## INSTRUCTION
Copy the part of the pond aeration thread below between "## plowjockey (Aug" and "wind-speed weather station.", inclusive, word for word.

## DOCUMENT TEXT
# Aerating small ponds without power???



## ahahahni1 (Sep 4, 2006)

I need a plan to build some type of aeration for our small pond. I do not have power out there and was hoping you guys had an idea. I assumed windmill ones were cheap. I was WRONG about that. There's gotta be a cost effective way!!


----------



## plowjockey (Aug 18, 2008)

ahahahni1 said:


> I need a plan to build some type of aeration for our small pond. I do not have power out there and was hoping you guys had an idea. I assumed windmill ones were cheap. I was WRONG about that. There's gotta be a cost effective way!!


You can find solar powered units on eBay for about $300. Not sure how well they work. Thinking about possibly building one myself.

Retail solar aerators are about 6 grand. -ouch.

Also considering building one that is wind driven, but utilizing vanes that are either prop-like, or similar to a wind-speed weather station.

These both will utilize an inexpensive low volume compressor pump.

Hope any of this helps.

## DATA SECTION

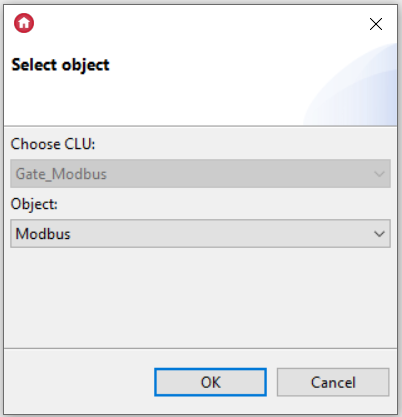Expand the Object dropdown chevron
Image resolution: width=402 pixels, height=417 pixels.
pyautogui.click(x=379, y=234)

## COMPLETE RESPONSE
## plowjockey (Aug 18, 2008)

ahahahni1 said:


> I need a plan to build some type of aeration for our small pond. I do not have power out there and was hoping you guys had an idea. I assumed windmill ones were cheap. I was WRONG about that. There's gotta be a cost effective way!!


You can find solar powered units on eBay for about $300. Not sure how well they work. Thinking about possibly building one myself.

Retail solar aerators are about 6 grand. -ouch.

Also considering building one that is wind driven, but utilizing vanes that are either prop-like, or similar to a wind-speed weather station.